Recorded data
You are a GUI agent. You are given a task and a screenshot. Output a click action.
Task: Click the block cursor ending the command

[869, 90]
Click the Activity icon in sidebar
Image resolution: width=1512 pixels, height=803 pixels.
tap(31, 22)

▶ ASSIGNMENT:
Reproduce every entry above. Make each line identical to the original.

▶ COMPLETED TASK:
You are a GUI agent. You are given a task and a screenshot. Output a click action.
Task: Click the block cursor ending the command

[869, 90]
Click the Activity icon in sidebar
Image resolution: width=1512 pixels, height=803 pixels.
tap(31, 22)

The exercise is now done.